On Wed, Oct 14, 2015 at 10:36:50AM -0700, Linus Torvalds wrote:
> > For both delayed and !delayed work items on per-cpu workqueues,
> > queueing without specifying a specific CPU always meant queueing on
> > the local CPU.
> 
> That's just not true, as far as I can tell.
> 
> I went back in the history to 2012, and it does
> 
>           if (unlikely(cpu != WORK_CPU_UNBOUND))
>                   add_timer_on(timer, cpu);
>           else
>                   add_timer(timer);
>
> so this whole WORK_CPU_UNBOUND means "add_timer()" without specifying
> a CPU has been true for at least the last several years.
> 
> So the documentation, the code, and the name all agree:

But wasn't add_timer() always CPU-local at the time?  add_timer()
allowing cross-cpu migrations came way after that.

commit 597d0275736dad9c3bda6f0a00a1c477dc0f37b1
Author: Arun R Bharadwaj <arun@linux.vnet.ibm.com>
Date:   Thu Apr 16 12:13:26 2009 +0530

    timers: Framework for identifying pinned timers

> WORK_CPU_UNBOUND does *not* mean that it's guaranteed to be the local
> CPU. The documentation says "preferred", the code clearly doesn't
> specify the CPU, and the name says "not bound to a particular CPU".

The name and documentation were mostly me being too hopeful and then
being lazy after realizing it wouldn't work.

> > I wish this were an ad-hoc thing but this has been the guaranteed
> > behavior all along.  Switching the specific call-site to
> > queue_work_on() would still be a good idea tho.
> 
> I really don't see who you say that it has been guaranteed behavior all along.

The behavior was just like that from the beginning.  Workqueues were
always CPU-affine and timers too and we never properly distinguished
CPU affinity for the purpose of correctness from optimization.

> It clearly has not at all been guaranteed behavior.
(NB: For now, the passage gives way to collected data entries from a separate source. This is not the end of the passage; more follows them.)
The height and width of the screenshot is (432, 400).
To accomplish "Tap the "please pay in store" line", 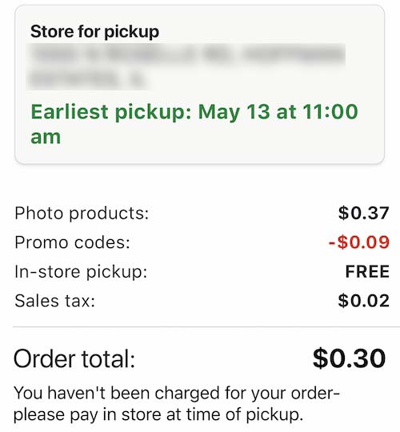I will pos(158,415).
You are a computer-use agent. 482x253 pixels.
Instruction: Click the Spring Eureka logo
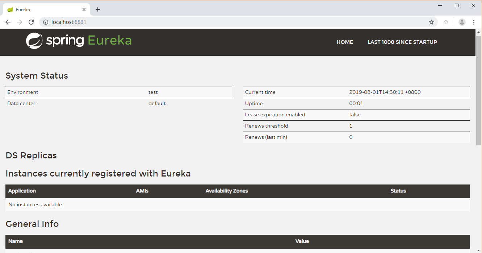point(79,41)
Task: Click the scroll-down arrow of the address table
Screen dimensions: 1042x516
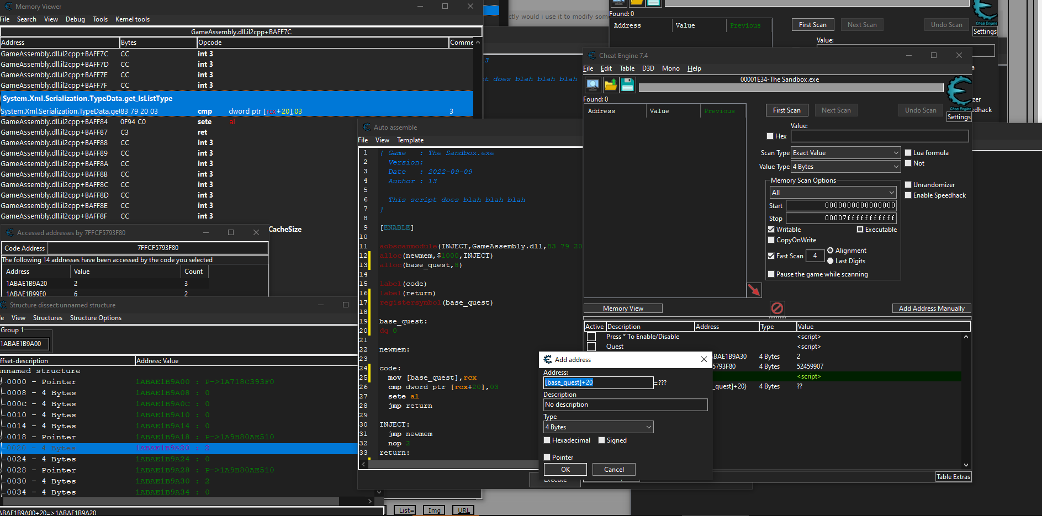Action: coord(966,465)
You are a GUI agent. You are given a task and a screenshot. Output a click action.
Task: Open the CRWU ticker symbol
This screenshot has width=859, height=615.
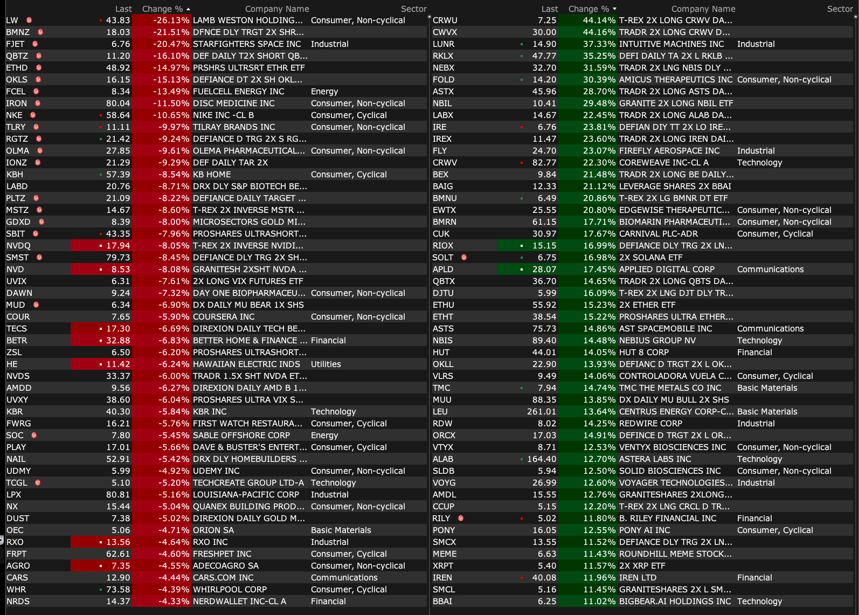click(445, 20)
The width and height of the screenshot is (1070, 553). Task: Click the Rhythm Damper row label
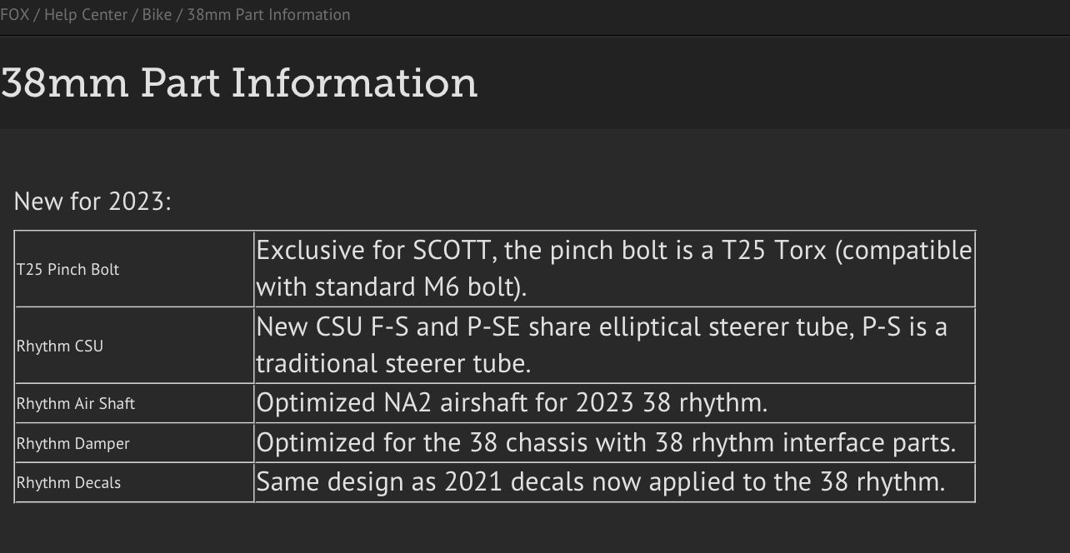tap(73, 443)
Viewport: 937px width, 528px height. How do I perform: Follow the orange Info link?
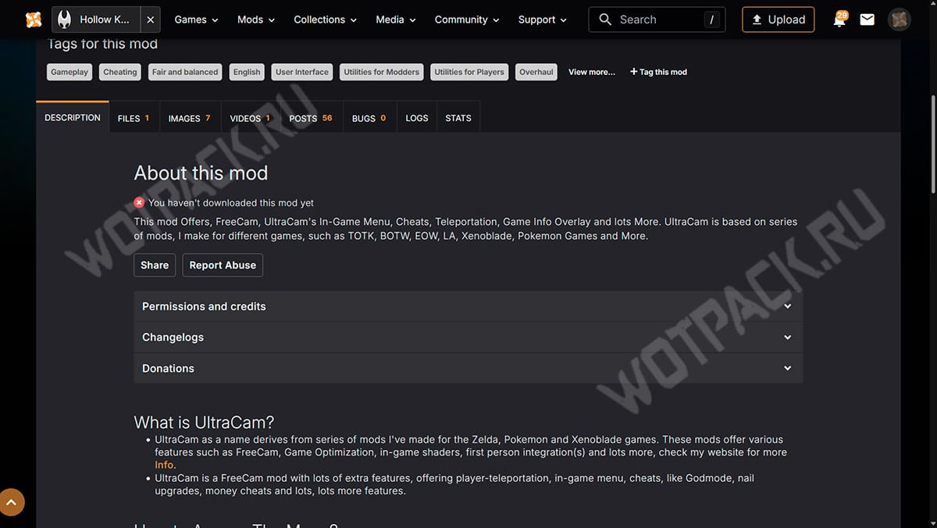click(x=165, y=465)
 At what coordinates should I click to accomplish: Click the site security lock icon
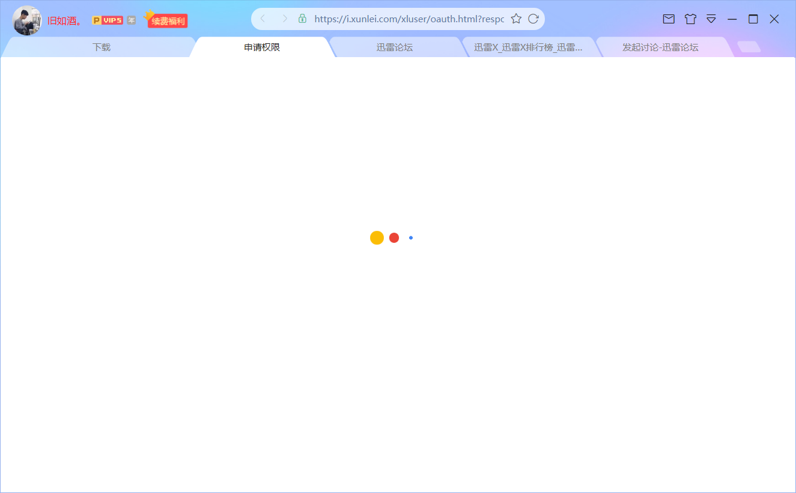pos(302,18)
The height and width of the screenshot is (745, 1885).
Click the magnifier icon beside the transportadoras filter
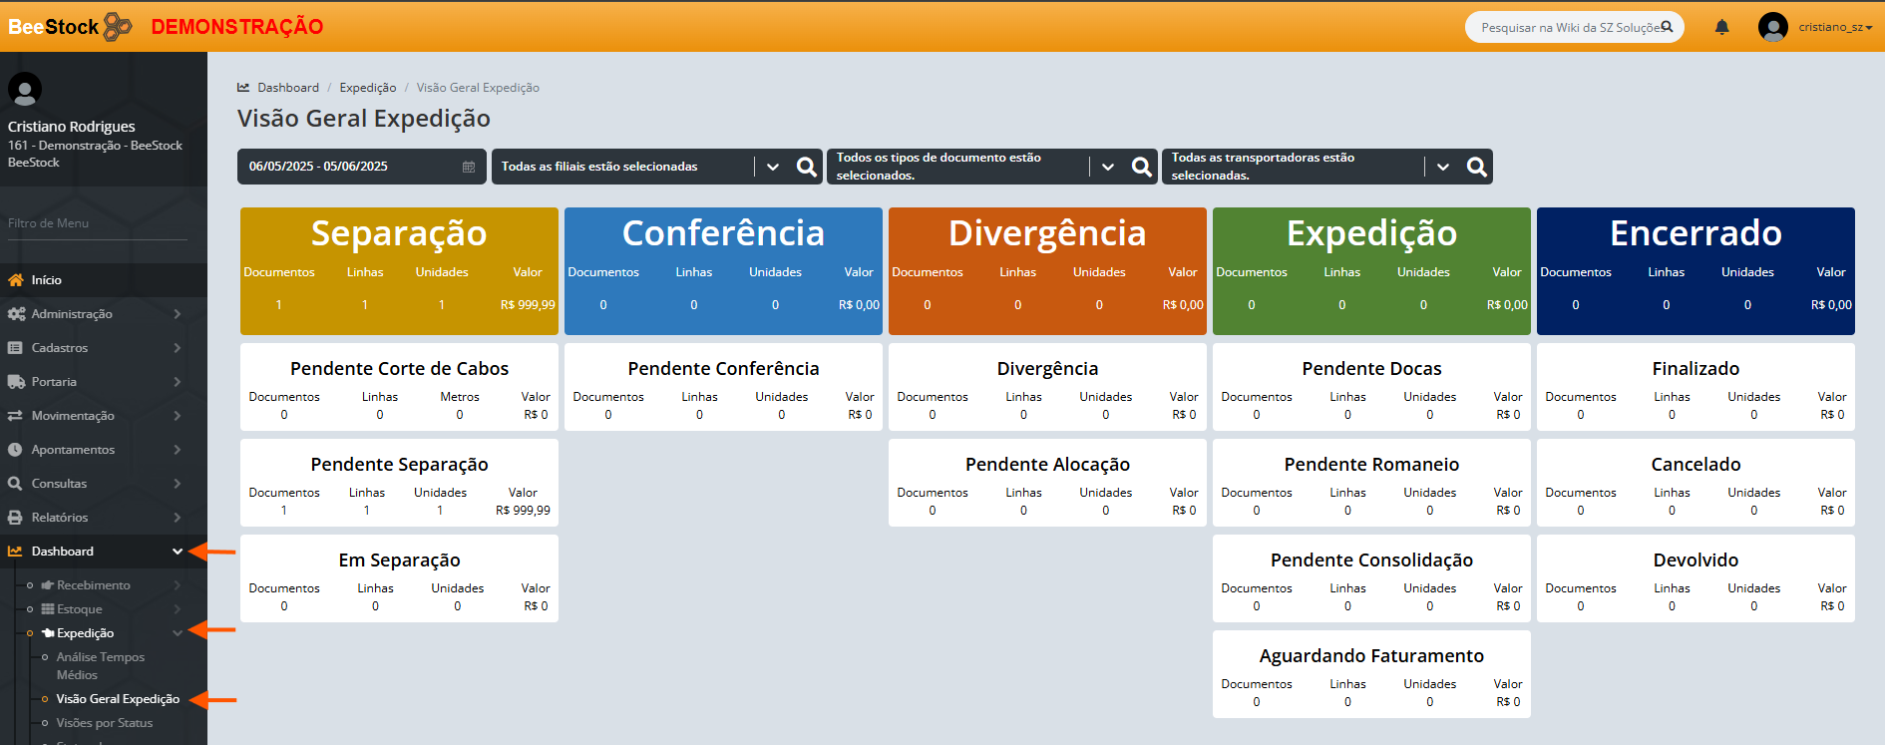(x=1476, y=167)
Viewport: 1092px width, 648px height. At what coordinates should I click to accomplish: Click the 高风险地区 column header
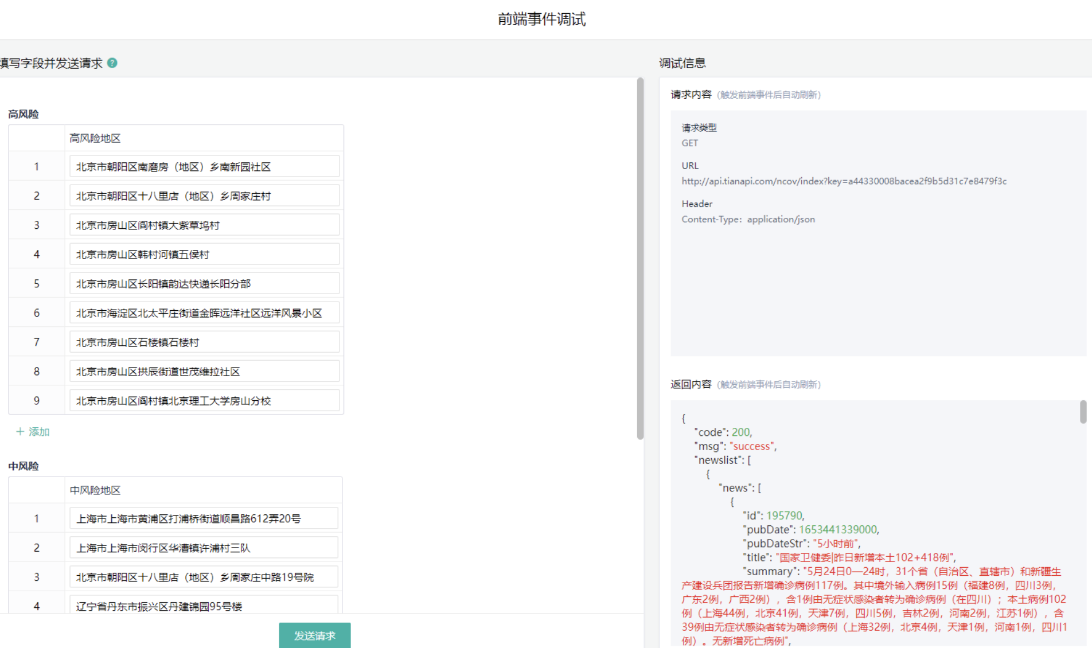(x=95, y=138)

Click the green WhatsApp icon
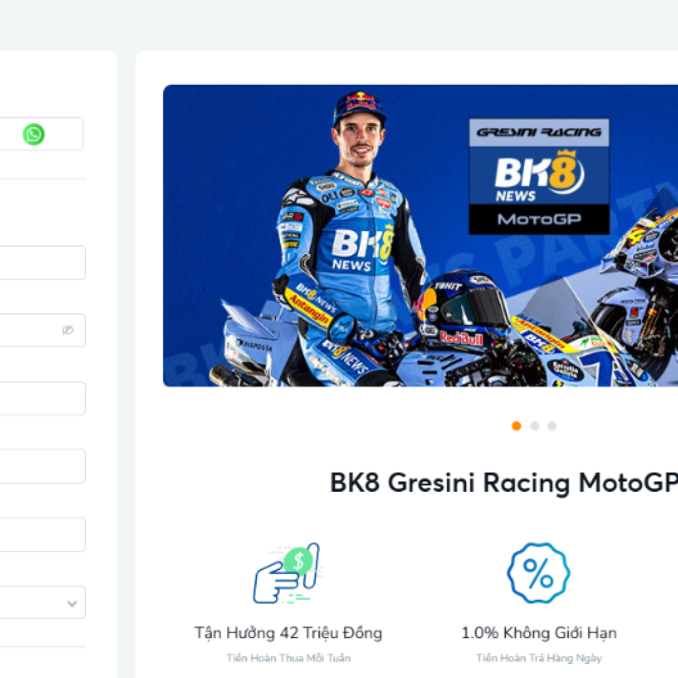[x=34, y=134]
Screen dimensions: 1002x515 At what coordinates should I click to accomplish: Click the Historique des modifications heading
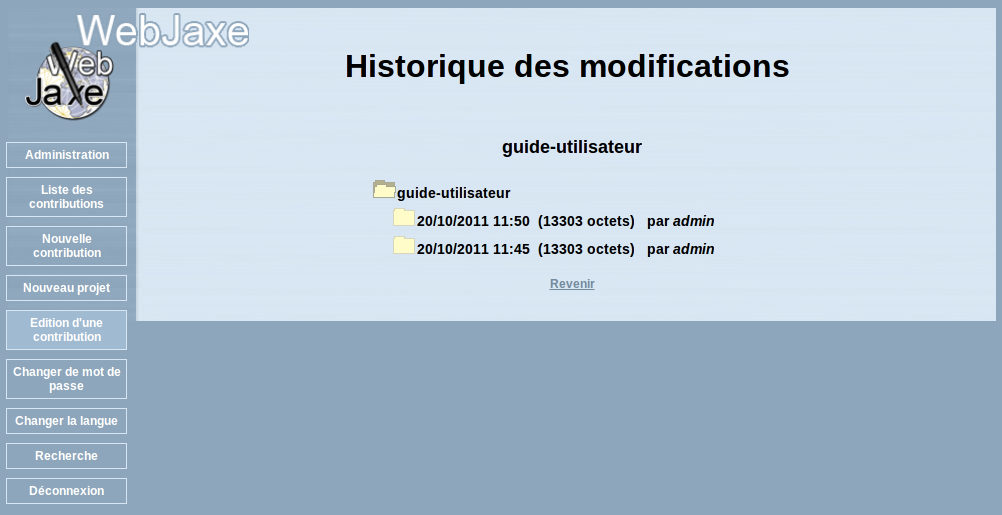(567, 66)
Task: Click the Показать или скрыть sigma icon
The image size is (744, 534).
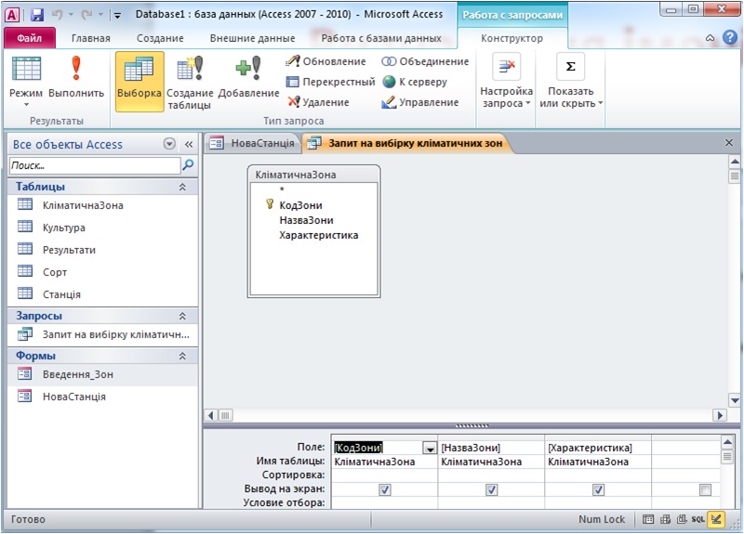Action: coord(570,68)
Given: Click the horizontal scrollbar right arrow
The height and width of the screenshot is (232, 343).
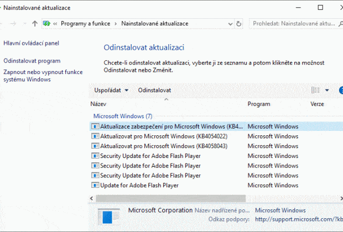Looking at the screenshot, I should coord(341,198).
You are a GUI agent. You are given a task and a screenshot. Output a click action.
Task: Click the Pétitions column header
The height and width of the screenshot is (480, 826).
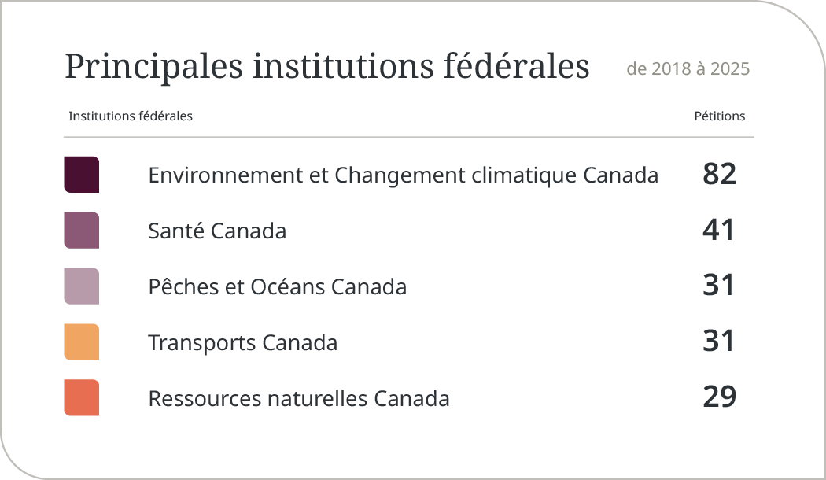720,116

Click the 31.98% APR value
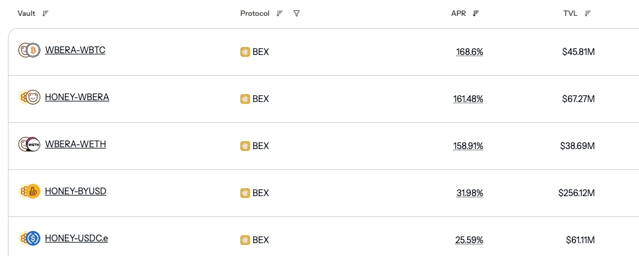coord(470,193)
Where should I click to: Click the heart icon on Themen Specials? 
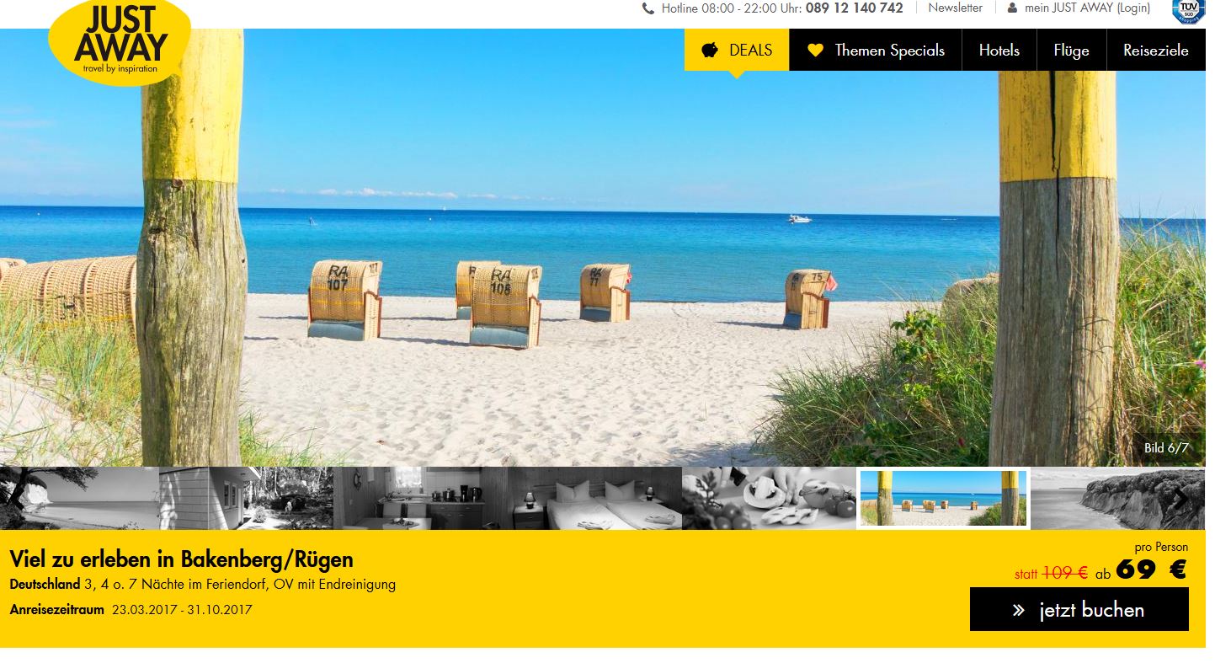(815, 51)
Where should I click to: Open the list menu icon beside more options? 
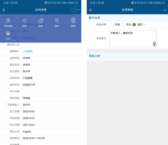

The fact that you
> had to change the code to do that should have made it clear.

It wasn't like that before the timer change.

> The code has *always* done that non-cpu-specific "add_timer()", as far
> as I can tell. Even back when that non-bound CPU was indicated by a
> negative CPU number, and the code did
> 
>                 if (unlikely(cpu >= 0))
>                         add_timer_on(timer, cpu);
>                 else
>                         add_timer(timer);
> 
> (that's from 2007, btw).

At the time, it was just an alternative way to writing.

		if (cpu < 0)
			cpu = raw_smp_processor_id();
		add_timer_on(timer, cpu);

> So I really don't see your "guaranteed behavior" argument. It seems to
> be downright pure bullshit. The lack of a specific CPU has _always_
> (where "always" means "at least since 2007") meant "non-specific cpu",
> rather than "local cpu".
>
> If some particular interface ended up then actually using "local cpu"
> instead, that was neither guaranteed nor implied - it was just a
> random implementation detail, and shouldn't be something we guarantee
> at all.
>
> We strive to maintain user-space ABI issues even in the face of
> unintentional bugs and misfeatures. But we do *not* keep broken random
> in-kernel interfaces alive. We fix breakage and clean up code rather
> than say "some random in-kernel user expects broken behavior".
> 
> And it seems very clear that WORK_CPU_UNBOUND does *not* mean "local
> cpu", and code that depends on it meaning local cpu is broken.
> 
> Now, there are reasons why the *implementation* might want to choose
> the local cpu for things - avoiding waking up other cpu's
> unnecessarily with cross-cpu calls etc - but at the same time I think
> it's quite clear that mm/vmstat.c is simply broken in using a
> non-bound interface and then expecting/assuming a particular CPU.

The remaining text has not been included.